** Opening Data shown block **
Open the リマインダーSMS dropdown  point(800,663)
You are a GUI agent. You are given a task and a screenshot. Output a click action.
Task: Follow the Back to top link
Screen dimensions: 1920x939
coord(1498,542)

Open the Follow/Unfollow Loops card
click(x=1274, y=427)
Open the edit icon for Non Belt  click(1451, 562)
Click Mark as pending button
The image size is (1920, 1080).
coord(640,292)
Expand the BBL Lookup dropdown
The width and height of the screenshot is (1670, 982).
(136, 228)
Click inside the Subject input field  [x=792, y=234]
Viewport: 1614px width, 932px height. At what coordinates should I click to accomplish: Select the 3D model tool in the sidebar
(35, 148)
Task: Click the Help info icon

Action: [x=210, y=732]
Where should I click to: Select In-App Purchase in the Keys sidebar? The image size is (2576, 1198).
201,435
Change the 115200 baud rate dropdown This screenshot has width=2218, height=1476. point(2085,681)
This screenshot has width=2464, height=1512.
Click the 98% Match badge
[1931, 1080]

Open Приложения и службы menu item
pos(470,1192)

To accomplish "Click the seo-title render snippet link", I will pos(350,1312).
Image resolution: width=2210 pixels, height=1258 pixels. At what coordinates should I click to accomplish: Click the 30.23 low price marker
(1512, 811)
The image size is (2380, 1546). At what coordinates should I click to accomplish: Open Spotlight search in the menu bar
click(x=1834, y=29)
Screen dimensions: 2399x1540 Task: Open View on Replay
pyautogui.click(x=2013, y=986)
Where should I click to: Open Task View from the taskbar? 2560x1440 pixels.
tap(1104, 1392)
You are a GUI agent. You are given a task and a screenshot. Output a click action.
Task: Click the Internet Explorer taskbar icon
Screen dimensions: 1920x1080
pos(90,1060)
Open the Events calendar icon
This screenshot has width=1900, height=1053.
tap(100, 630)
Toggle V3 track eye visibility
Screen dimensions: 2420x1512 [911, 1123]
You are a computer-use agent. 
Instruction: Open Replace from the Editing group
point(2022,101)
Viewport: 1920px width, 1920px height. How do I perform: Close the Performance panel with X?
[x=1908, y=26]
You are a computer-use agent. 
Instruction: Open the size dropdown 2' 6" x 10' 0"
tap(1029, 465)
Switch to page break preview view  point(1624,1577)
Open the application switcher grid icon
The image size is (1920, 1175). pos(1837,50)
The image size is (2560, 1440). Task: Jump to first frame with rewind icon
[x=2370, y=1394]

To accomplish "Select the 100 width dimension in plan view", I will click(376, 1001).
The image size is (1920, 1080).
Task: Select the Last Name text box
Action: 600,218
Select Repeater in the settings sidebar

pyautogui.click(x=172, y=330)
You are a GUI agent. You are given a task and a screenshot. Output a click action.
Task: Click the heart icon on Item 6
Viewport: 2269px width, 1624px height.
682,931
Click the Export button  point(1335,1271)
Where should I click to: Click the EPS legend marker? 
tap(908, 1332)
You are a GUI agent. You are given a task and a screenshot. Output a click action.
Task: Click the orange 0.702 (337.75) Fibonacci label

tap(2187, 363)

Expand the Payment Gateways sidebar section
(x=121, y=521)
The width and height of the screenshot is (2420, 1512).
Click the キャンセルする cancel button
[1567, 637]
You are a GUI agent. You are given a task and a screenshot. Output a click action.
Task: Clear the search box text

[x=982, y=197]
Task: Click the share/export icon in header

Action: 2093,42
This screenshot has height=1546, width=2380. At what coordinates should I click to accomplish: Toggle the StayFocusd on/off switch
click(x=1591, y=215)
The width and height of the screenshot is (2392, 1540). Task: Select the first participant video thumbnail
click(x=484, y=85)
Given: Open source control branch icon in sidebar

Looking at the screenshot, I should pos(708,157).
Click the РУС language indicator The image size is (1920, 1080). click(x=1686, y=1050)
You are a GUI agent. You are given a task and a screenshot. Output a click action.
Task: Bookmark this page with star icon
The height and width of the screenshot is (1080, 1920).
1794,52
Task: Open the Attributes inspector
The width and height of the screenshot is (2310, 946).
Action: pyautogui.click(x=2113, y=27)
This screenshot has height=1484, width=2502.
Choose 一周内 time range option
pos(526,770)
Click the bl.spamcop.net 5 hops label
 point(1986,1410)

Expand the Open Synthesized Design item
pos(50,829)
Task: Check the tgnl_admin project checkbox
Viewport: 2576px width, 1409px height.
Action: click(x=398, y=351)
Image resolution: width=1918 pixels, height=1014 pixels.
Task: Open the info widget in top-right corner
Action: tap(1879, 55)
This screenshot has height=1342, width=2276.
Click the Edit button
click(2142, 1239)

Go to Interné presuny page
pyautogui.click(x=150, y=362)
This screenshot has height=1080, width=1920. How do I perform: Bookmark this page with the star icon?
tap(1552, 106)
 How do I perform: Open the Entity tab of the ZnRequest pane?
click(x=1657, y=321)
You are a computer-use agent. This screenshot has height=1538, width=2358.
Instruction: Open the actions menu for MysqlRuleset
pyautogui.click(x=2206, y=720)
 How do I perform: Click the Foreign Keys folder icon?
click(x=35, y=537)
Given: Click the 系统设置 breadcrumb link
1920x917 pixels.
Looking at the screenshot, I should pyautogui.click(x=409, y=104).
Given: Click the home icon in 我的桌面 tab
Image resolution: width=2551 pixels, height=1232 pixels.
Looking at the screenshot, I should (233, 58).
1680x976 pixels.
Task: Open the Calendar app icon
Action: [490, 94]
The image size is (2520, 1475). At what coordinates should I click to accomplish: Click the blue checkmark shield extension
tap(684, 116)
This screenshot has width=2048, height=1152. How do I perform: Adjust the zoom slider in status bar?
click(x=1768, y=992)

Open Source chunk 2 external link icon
** Closing Data shown block **
[Task item] Return, please, every line from the one that contains "Image resolution: width=2551" through the final line of the listing, exactly, and no others.

[Output for this task]
Image resolution: width=2551 pixels, height=1232 pixels.
Looking at the screenshot, I should (233, 58).
1680x976 pixels.
Task: Open the Calendar app icon
Action: [490, 94]
The image size is (2520, 1475). At what coordinates should I click to accomplish: Click the blue checkmark shield extension
tap(684, 116)
This screenshot has width=2048, height=1152. How do I perform: Adjust the zoom slider in status bar?
click(x=1768, y=992)

Open Source chunk 2 external link icon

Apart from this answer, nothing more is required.